According to the Systemdocs of the Self encryption:
As data is saved to a user's virtual hard-drive, it is broken up into a minimum of three chunks, hashed and then encrypted. To further obfuscate the data, every chunk is passed through an XOR function using the hashes of other chunks.
Each chunk is then broken in thirty two pieces and key value pairs are added to a table on the users computer called a data map
So we have four step:
1./Broke file
2,/Aes256 encryption with the hash of next chunk.
3./XOR encryption with the next encrypted chunk.
4./Generate 32 new pieces (of each twice encypted chunk) with the data dispersal algorithm
What the size of the chunks after the four step?
In relation to the old system, without data dispersal, the Datamap increases greatly.
Can we have problems with slow boot as long as we should read the Datamap to access other files?
With the data dispersal, especially with no large files, do not generate a lot of work to Managers?
This does not affect data map, it’s handled in lower layers to transport the data.
Not really as they process the files anyway so instead of 32 * 1Mb payload they have 32 * 1/~32 payload to deal with.
We have not implemented the dispersal yet as we removed it to test another approach first (IDA modules written though, so simple to test).
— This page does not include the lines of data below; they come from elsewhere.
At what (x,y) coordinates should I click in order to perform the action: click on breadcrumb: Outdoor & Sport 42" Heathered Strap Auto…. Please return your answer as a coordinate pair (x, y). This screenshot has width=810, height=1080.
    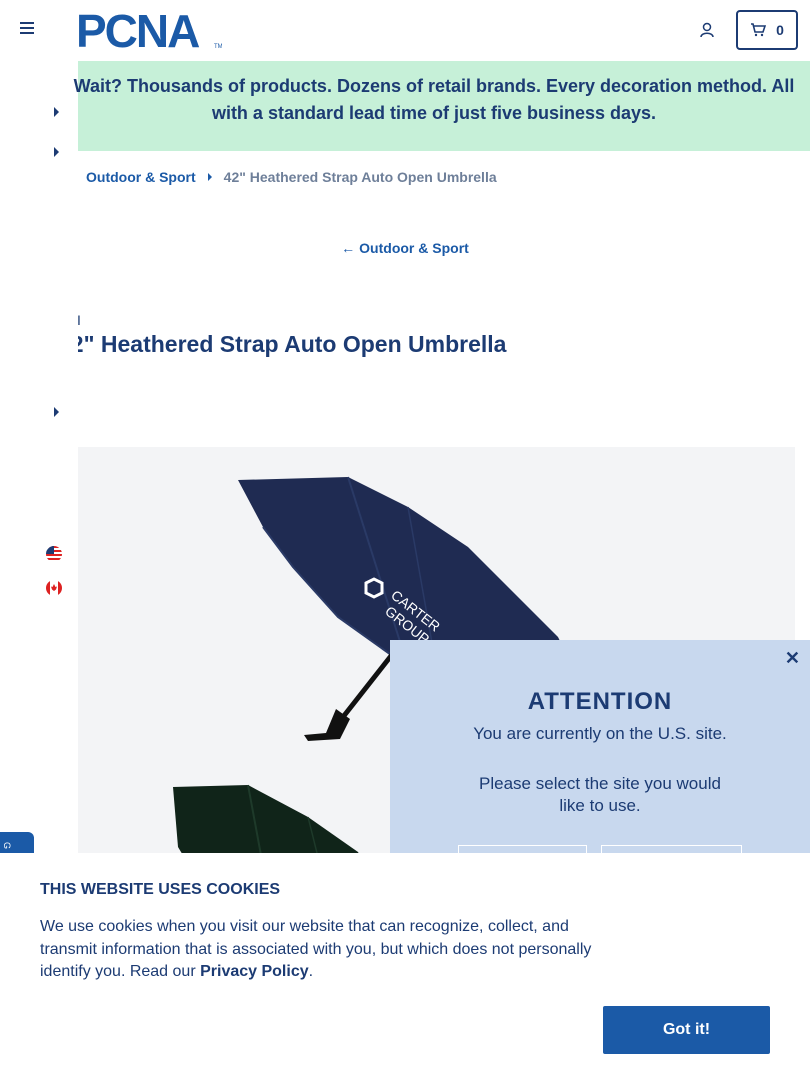
    Looking at the image, I should click on (292, 177).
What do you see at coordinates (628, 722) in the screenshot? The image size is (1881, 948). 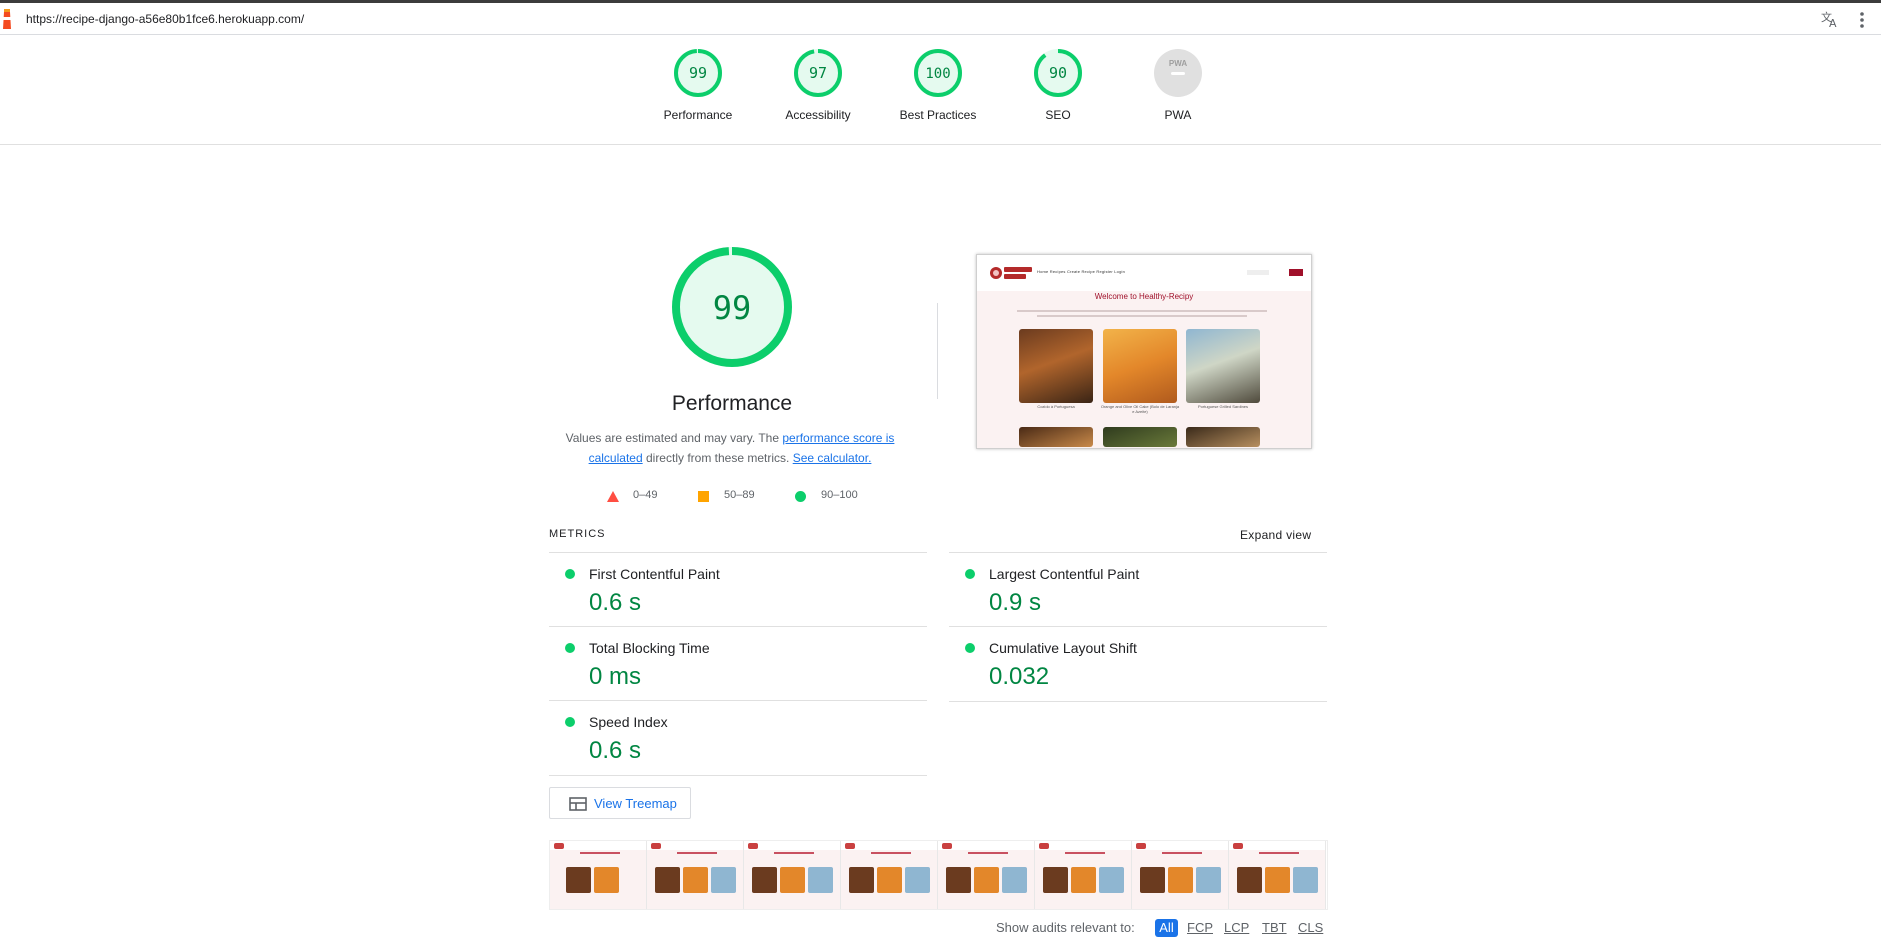 I see `metric-name: Speed Index` at bounding box center [628, 722].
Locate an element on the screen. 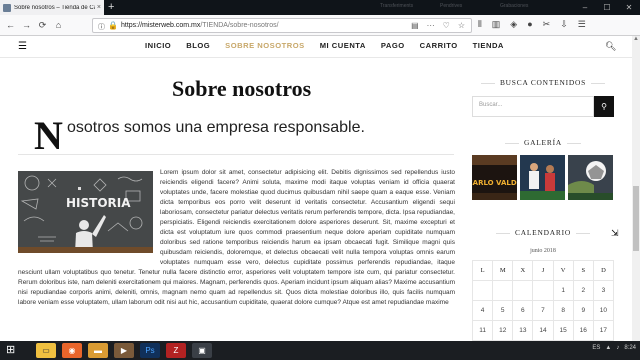 Image resolution: width=640 pixels, height=360 pixels. page-scrollbar: ▲ is located at coordinates (636, 188).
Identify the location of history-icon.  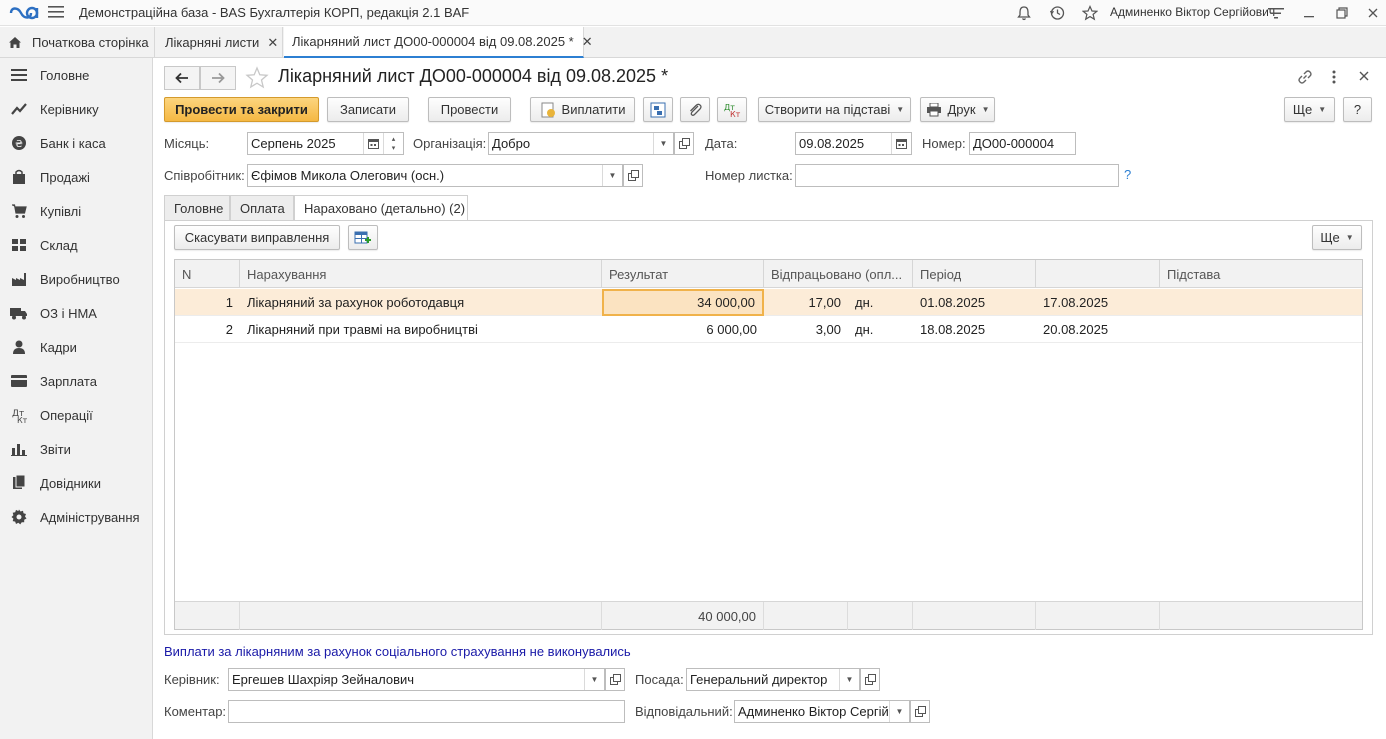
(1057, 13).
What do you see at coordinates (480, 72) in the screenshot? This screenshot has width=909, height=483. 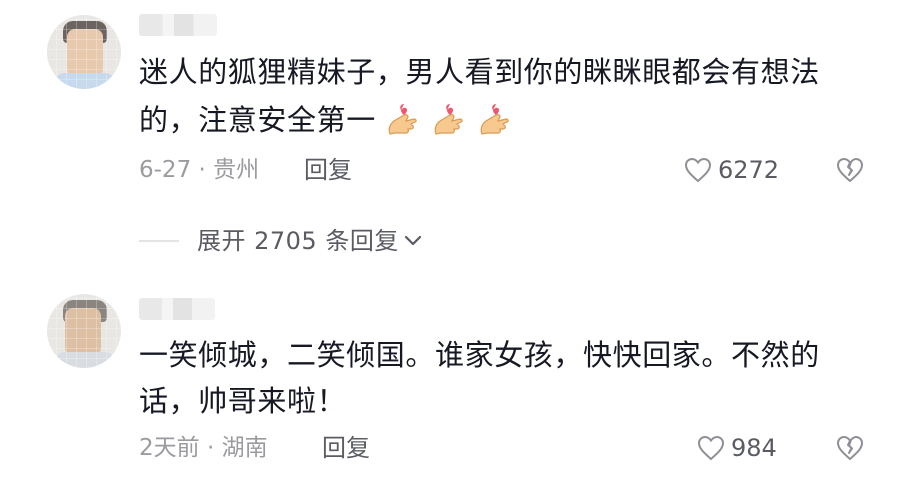 I see `comment-text-line: 迷人的狐狸精妹子，男人看到你的眯眯眼都会有想法` at bounding box center [480, 72].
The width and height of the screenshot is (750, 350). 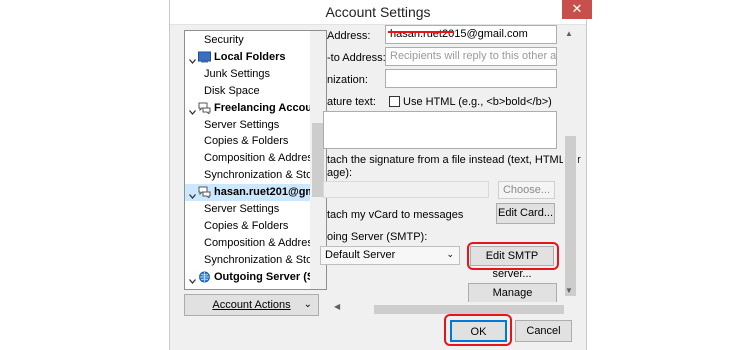 I want to click on signature-text-label: ature text:, so click(x=352, y=102).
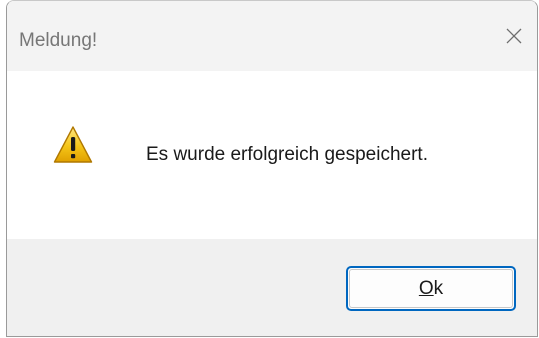 The image size is (539, 338). What do you see at coordinates (287, 154) in the screenshot?
I see `dialog-message: Es wurde erfolgreich gespeichert.` at bounding box center [287, 154].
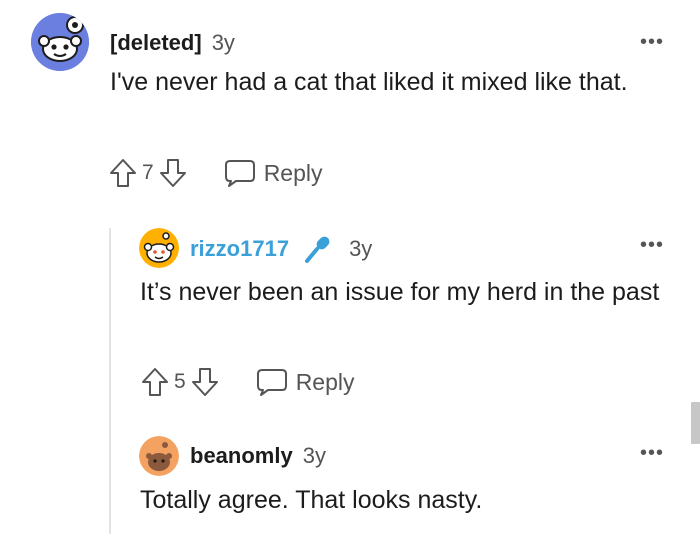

We may have a mechnism where you do not directly connect to managers (when I say may I mean have ) and this has further security implications, nobody will know where you connect to on the network so if they wait in your close group you may never be there
If you’re saying what I think you’re saying? We are able to mitigate the 32 Node connection link in the chain. I don’t have any details to explain it, so I’ll just let you reveal it when you’re ready.
@dirvine is this the thing where the close nodes are used as a “proxy group”? And can you explain a little more about it? The dispersal will be off the table for Testnet3?